[Stored records]
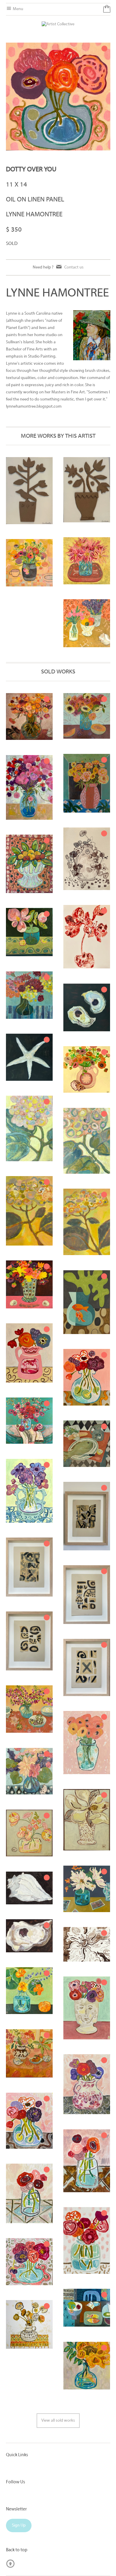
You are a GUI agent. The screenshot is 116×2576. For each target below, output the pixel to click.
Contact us (74, 267)
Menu (17, 9)
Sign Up (19, 2525)
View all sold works (58, 2420)
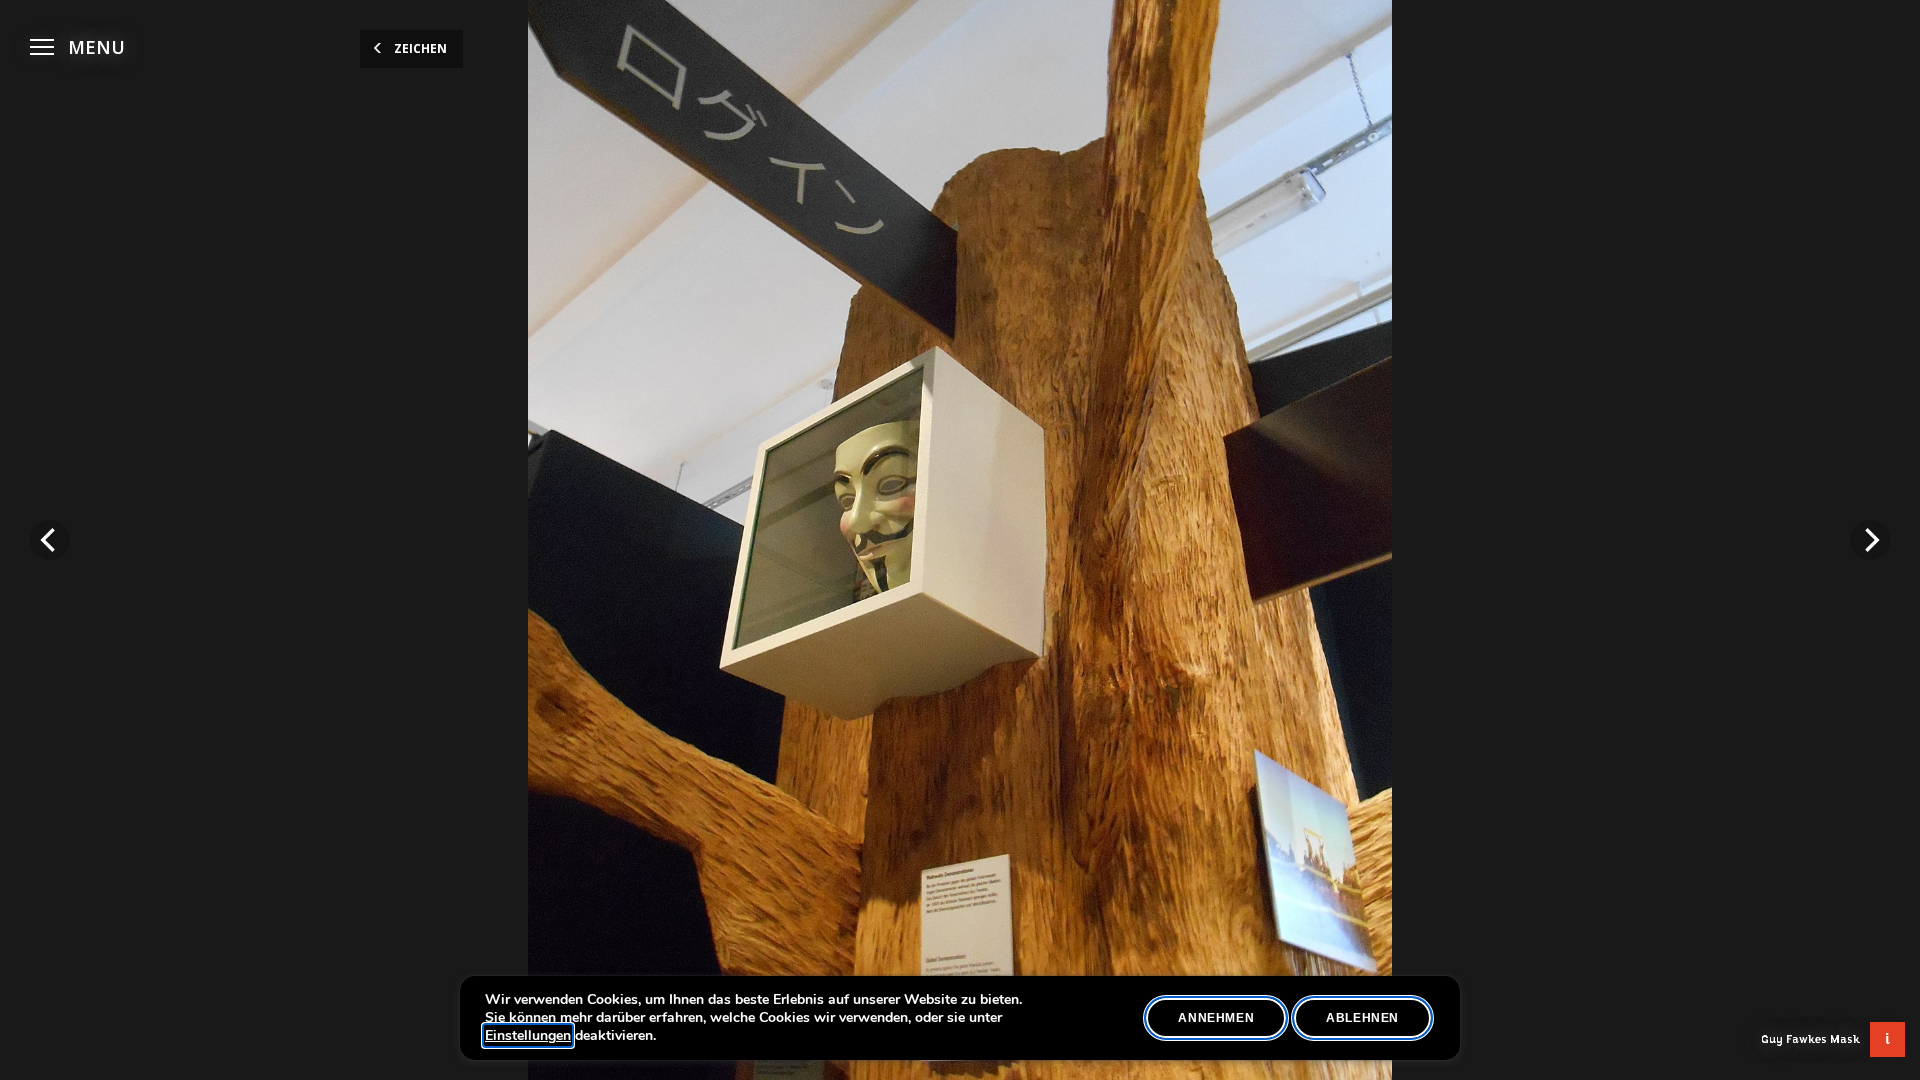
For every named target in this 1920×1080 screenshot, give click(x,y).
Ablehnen (1362, 1018)
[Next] (1870, 540)
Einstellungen (528, 1036)
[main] (960, 540)
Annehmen (1216, 1018)
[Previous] (50, 540)
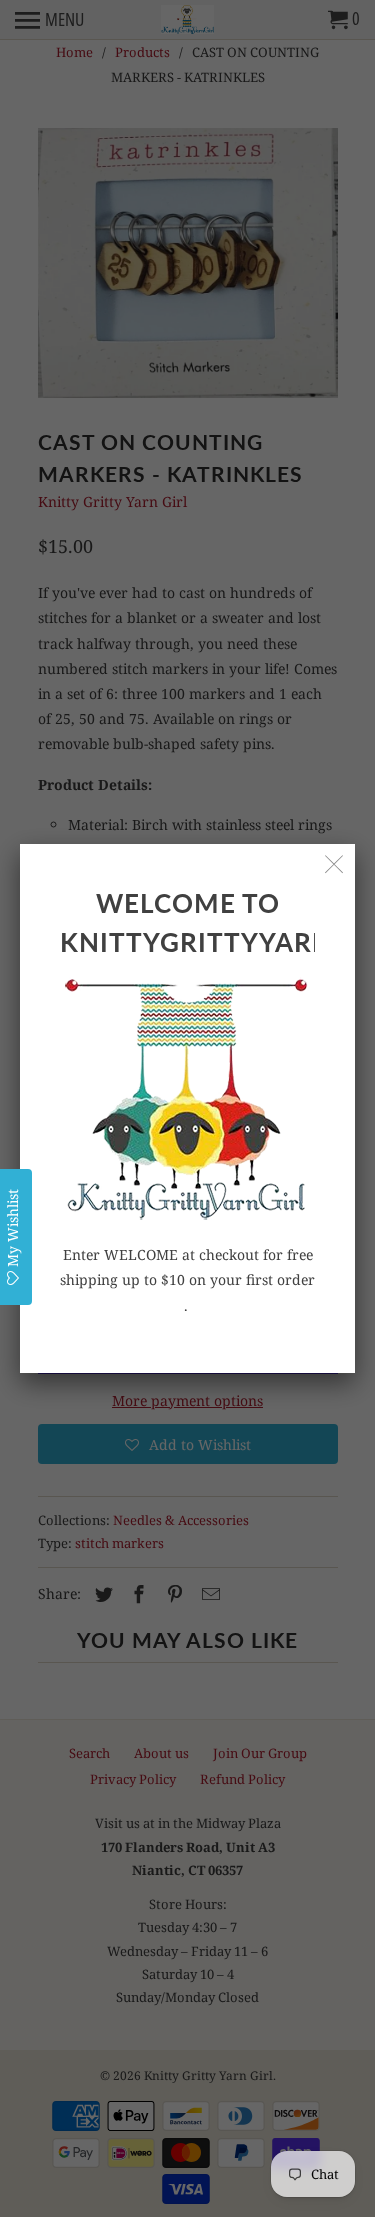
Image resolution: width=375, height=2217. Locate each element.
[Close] (334, 864)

▶ _YOUR OBJECTIVE_:
Every line of the records above should be copied exactly, while the pictures are left behind.

▶ _TASK OUTPUT_:
You are a GUI agent. The screenshot is 116×2576. For each target below, output the pixel to click.
Contact us (74, 267)
Menu (17, 9)
Sign Up (19, 2525)
View all sold works (58, 2420)
For every named target in this 1920×1080 screenshot, give click(x,y).
Ablehnen (1362, 1018)
[Next] (1870, 540)
Einstellungen (528, 1036)
[main] (960, 540)
Annehmen (1216, 1018)
[Previous] (50, 540)
Image resolution: width=375, height=2217. Locate each element.
[Close] (334, 864)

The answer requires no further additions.